Metro Mold purchases Imperial Custom
ROGERS, MINN. - Injection molder and toolmaker Metro Mold & Design Inc. has acquired fellow Rogers molder and mold maker Imperial Custom Molding Inc., in a deal for an undisclosed amount.
Executives for the companies were unavailable to discuss the purchase. Imperial's previous owner, financial group Quazar Capital Corp., announced the sale in a Nov. 22 news release.
Both firms have molding and make injection mold tooling, but the purchase of ICM and its 200 employees adds new capabilities to Metro Mold. ICM also has thermoset molding capabilities and has blow molding and clean room production, with a contract to make bottles and other parts for the medical industry.
Both companies also are involved in making bipolar plates for fuel cells, though using two different approaches, with Metro Mold machining metal plates and ICM compression molding thermoset plates.
Printpack acquires label maker Seal-It
ATLANTA - Film and sheet maker Printpack Inc. of Atlanta will acquire Farmingdale, N.Y.-based Seal-It Inc. for an undisclosed sum.
The deal allows Printpack to venture into new, but related, segments of the film and packaging market.
Seal-It, according to a Nov. 20 news release about the deal, is a leader in the manufacturing of shrink sleeves and labels made from PVC, polylactide, glycol-modified PET and oriented polystyrene. Company officials could not be reached for comment.
Sharon Lobel, Seal-It's president and founder, will stay on as a full-time consultant following the acquisition's close.
Privately held Printpack is the fourth-largest film and sheet manufacturer in North America with $1.2 billion in sales, according to Plastics News data. It employs 4,000 and operates 23 manufacturing plants in the U.S., Mexico and Great Britain.
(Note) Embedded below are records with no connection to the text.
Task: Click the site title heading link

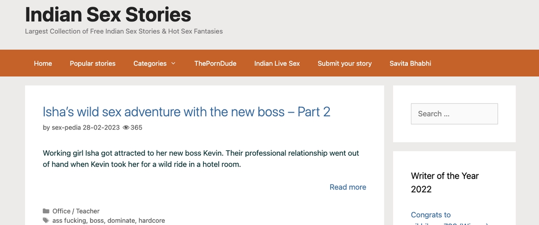Action: coord(108,14)
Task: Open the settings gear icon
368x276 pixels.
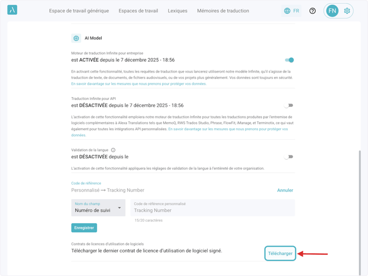Action: [x=347, y=11]
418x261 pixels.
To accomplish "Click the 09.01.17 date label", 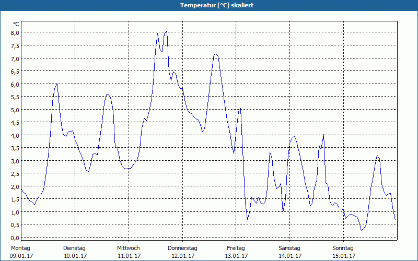I will [20, 256].
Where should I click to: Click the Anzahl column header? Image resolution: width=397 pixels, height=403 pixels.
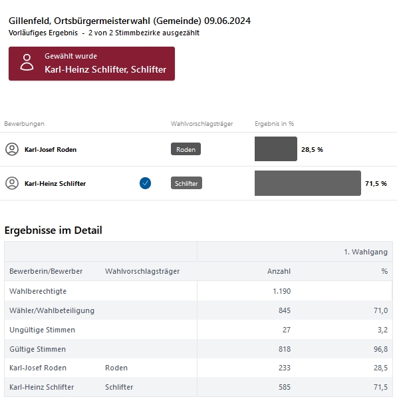pos(279,271)
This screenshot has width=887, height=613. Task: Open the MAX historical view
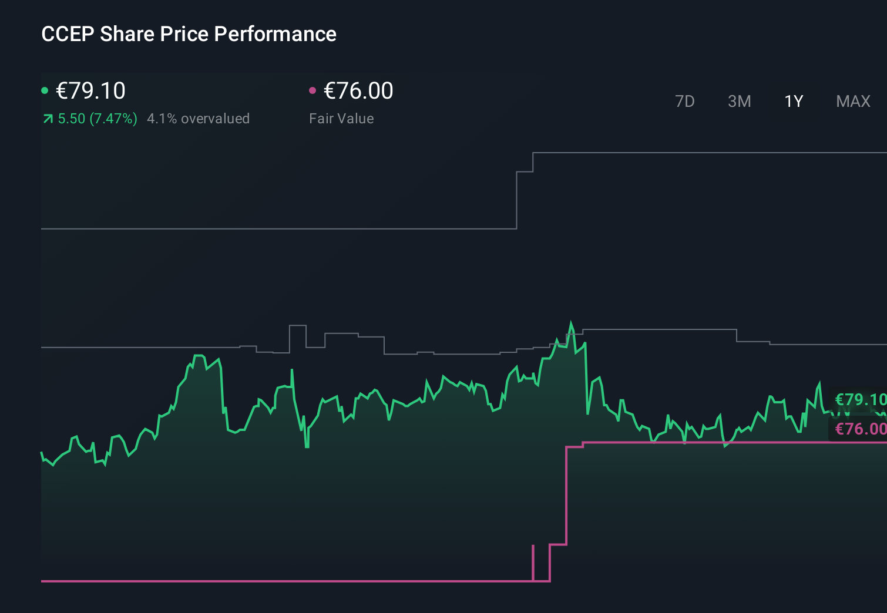[x=853, y=101]
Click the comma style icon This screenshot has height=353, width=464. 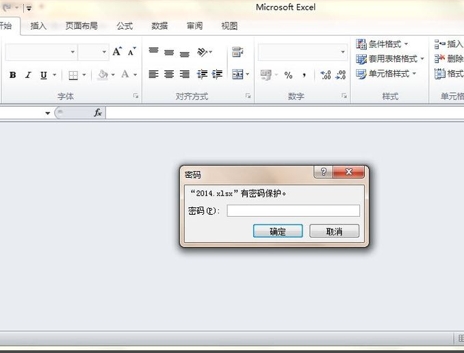pos(304,75)
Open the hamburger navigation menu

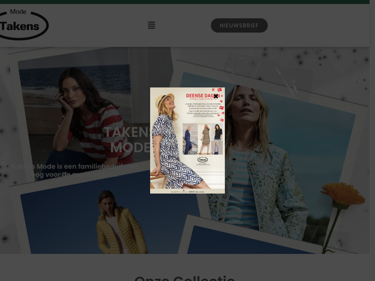(151, 25)

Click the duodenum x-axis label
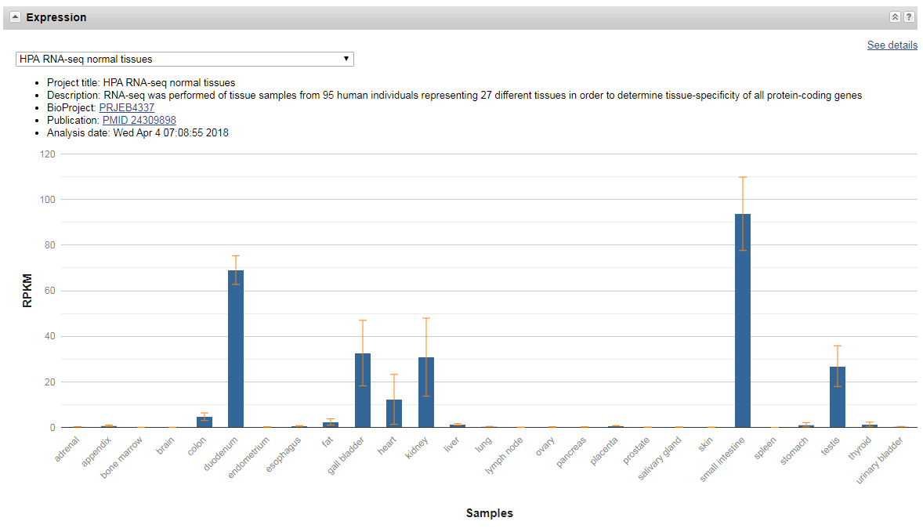(223, 454)
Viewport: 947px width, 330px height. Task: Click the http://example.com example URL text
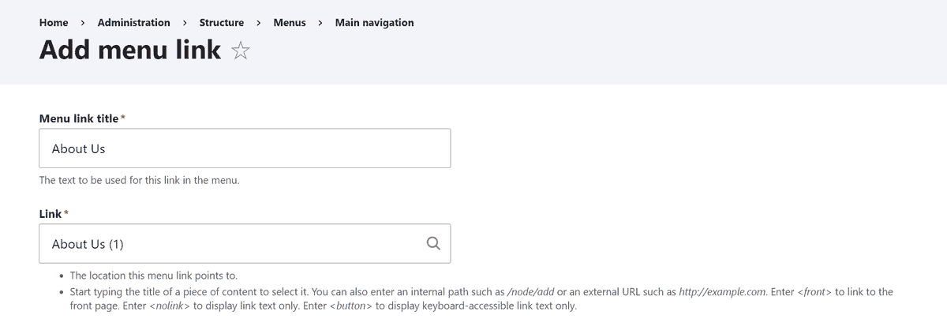coord(722,291)
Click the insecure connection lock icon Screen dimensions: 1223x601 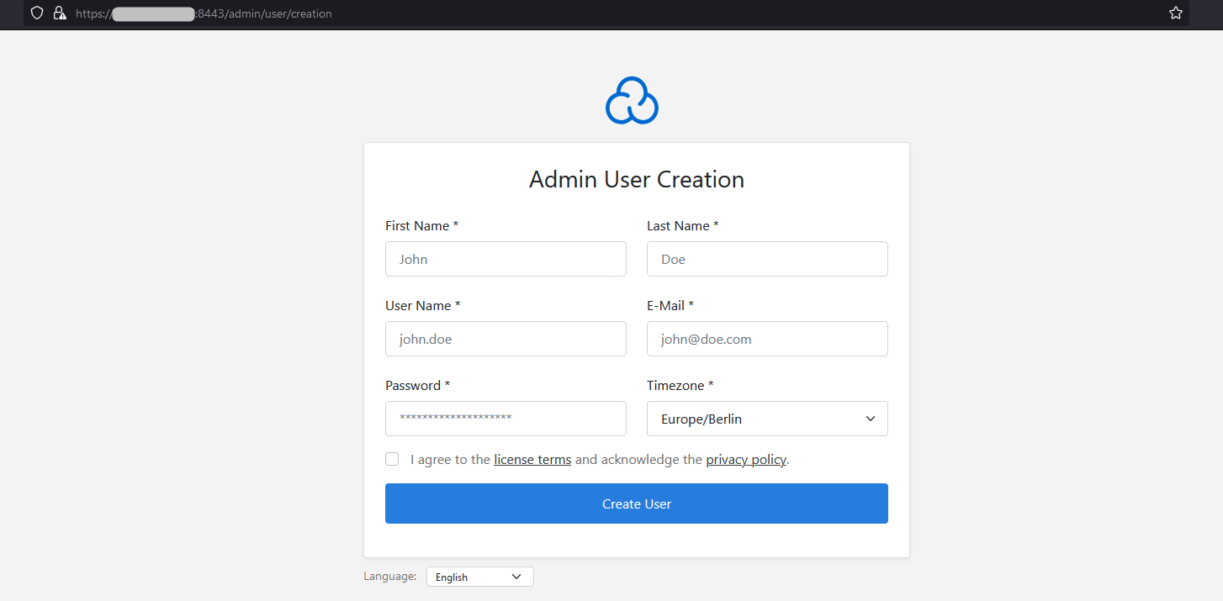(x=59, y=13)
Republic Plastics to make foam cups
OKLAHOMA CITY - Republic Plastics Ltd., an extruder and thermoformer of disposable tableware, has taken over the foam-cup-making plant formerly run by Heartland Cup Inc. in Oklahoma City.
Heartland parent AMS Health Sciences Inc. of Oklahoma City announced the divestiture Nov. 20.
McQueeny, Texas-based Republic assumed the lease on the Heartland plant and its equipment, with an option to buy it that runs from Nov. 15, 2007, to Nov. 15, 2008.
Under the equipment lease, Republic will pay AMS $33,000 per month, according to an AMS news release.
Republic officials were unavailable for comment.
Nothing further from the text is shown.